§ **Short problem 1**
Copy the forum discussion about airline seniority lists word for word, from "Why do you think" to "nurses, priests etc.".
§ **Short problem 2**
Pick up the forum discussion about airline seniority lists after its last sentence and keep it going.

§ **Supplied passage**
● ● ● ● ●
Wouldn't a 'first-come-first-served' system be much fairer? So Trossie, are you telling us that when you're a senior captain, you wouldn't mind to give up your X-mas vacation so that a junior captain can be home for X-mas? ...and as a senior captain, having bid daytime Honolulu trips, you wouldn't mind working the midnight Mexico City trips so that a junior captain may have those easy daytime Honolulu runs? :ooh: |
GlueBall, you clearly didn't read my post properly. Try reading it again carefully next time. I can understand you being so bitter about snatching that Christmas leave from the juniors as you probably had years of purgatory not getting that Christmas leave when you were a junior. What a horrible way to make Christmas leave (or any other leave) decisions. There are much fairer ways that ensure that people can work their way through their careers without building up the levels of bitterness that lead to the "tyranny of the seniors". A captain's a captain's captain. What's this 'junior' and 'senior' nonsense. If the nice work and the not-so-nice work was shared out equally then everyone gets through all of their career without building up this resentment that leads to these antiquated medieval 'pecking order' ladders that are known as 'seniority lists'.
It is good to hear Count von Altibar's comment that seniority lists are on their way out. About time! |
If anyone thinks getting rid of seniority is going to help the employment terms of the junior guys you are sadly mistaken. If there is no seniority list then the company can recruit direct entry Captains and they will do the job for less than the current ones. Someone, somewhere will do your job for a lot less so be careful what you wish for.
Why do you think the Low Cost operators don't want seniority lists. They want a malleable workforce that they can "reward" with a command. I'm sorry if the junior guys don't get their bids, xmas off etc but we all did it and aviation was a better place to work then. Oh and another thing, in my company if you don't make the grade you will NOT be promoted. It really is that simple and the TRE may be your best mate on a night stop but they do not, in my view, compromise in this area. |
Seniority to bid for domicile is not unique to aviation. Here in Australia, a new teacher working for a government education system is likely to get posted to some little hick town initially and only work back to a more desirable metropolitan post after serving time in the bush. Ditto for cops, air traffic controllers, nurses, priests etc.
● ● ● ● ●
§ **Supplied data**
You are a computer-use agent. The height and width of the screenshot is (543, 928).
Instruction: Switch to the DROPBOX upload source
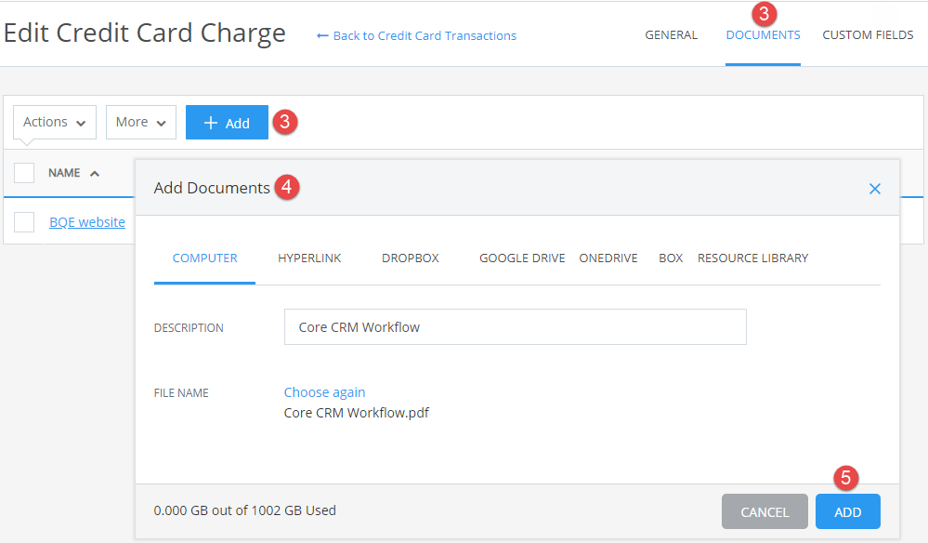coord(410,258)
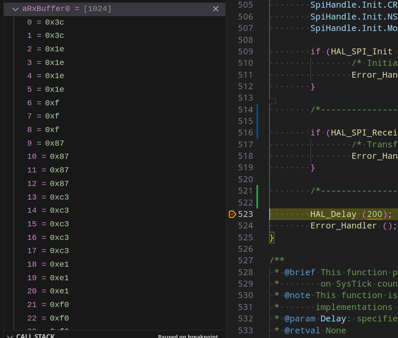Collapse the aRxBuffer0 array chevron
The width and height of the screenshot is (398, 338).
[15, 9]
● ● ● ● ●
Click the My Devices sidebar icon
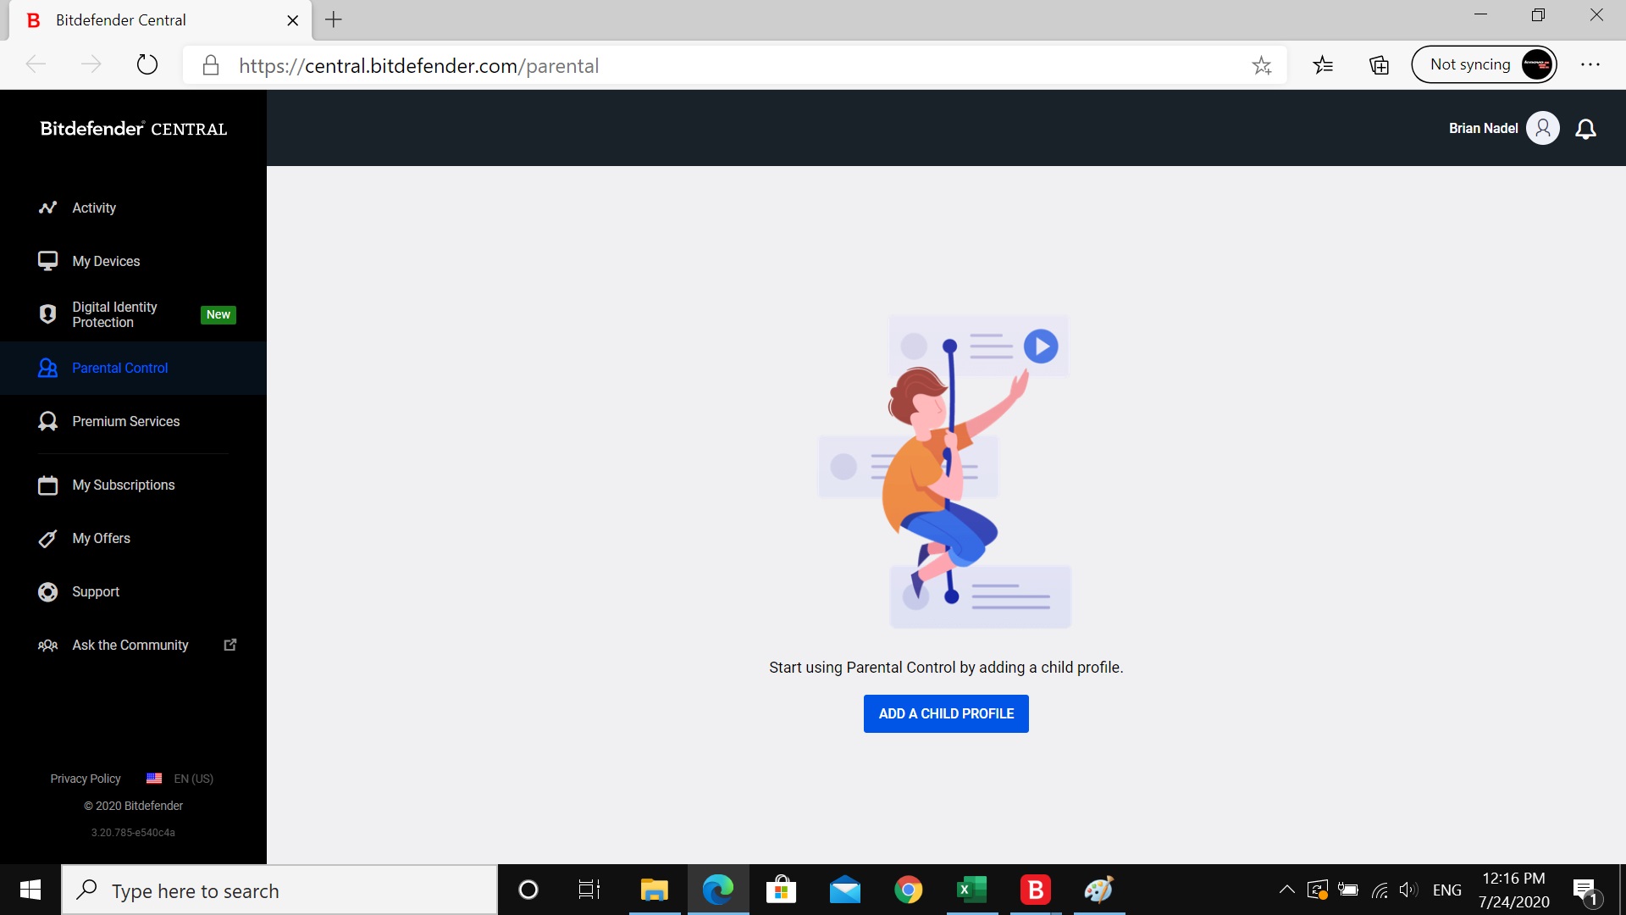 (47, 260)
● ● ● ● ●
§ **Right answer 1**
Why do you think the Low Cost operators don't want seniority lists. They want a malleable workforce that they can "reward" with a command. I'm sorry if the junior guys don't get their bids, xmas off etc but we all did it and aviation was a better place to work then. Oh and another thing, in my company if you don't make the grade you will NOT be promoted. It really is that simple and the TRE may be your best mate on a night stop but they do not, in my view, compromise in this area. |
Seniority to bid for domicile is not unique to aviation. Here in Australia, a new teacher working for a government education system is likely to get posted to some little hick town initially and only work back to a more desirable metropolitan post after serving time in the bush. Ditto for cops, air traffic controllers, nurses, priests etc.

§ **Right answer 2**
The old bid system for flying patterns and leave was a bit unfair, because as has been mentioned, some guys might have to wait many years to get the decent trips or Xmas leave. It is preferable to share that equally i.e. if you get Xmas this year you go to the bottom of the waiting list next year and work back up until it's your turn again etc. As for equipment assignments - why shouldn't the longest serving (and hence well-known and probably more likely to stay) pilots get first crack at the bigger or newer gear? If I had been with an airline for 10 years, always performed well, done a good job etc., and a new wonderjet was introduced I would be mightily disgruntled if it was fully-crewed by DECs or two year tyros. Airline managements need to balance the financial disadvantages of seniority against the benefits of lower crew turnover. And for those who argue seniority stifles mobility, with sufficient experience under your belt there are always opportunities elsewhere to start again without losing captain rank. Just not in your home-town with your legacy carrier. If you missed out there or chose a different path when you could have had a job there, you can't expect to swan in now at the top of the tree. If being at home is now your priority, accept that you WILL start at the bottom again. |
Bingo there it is!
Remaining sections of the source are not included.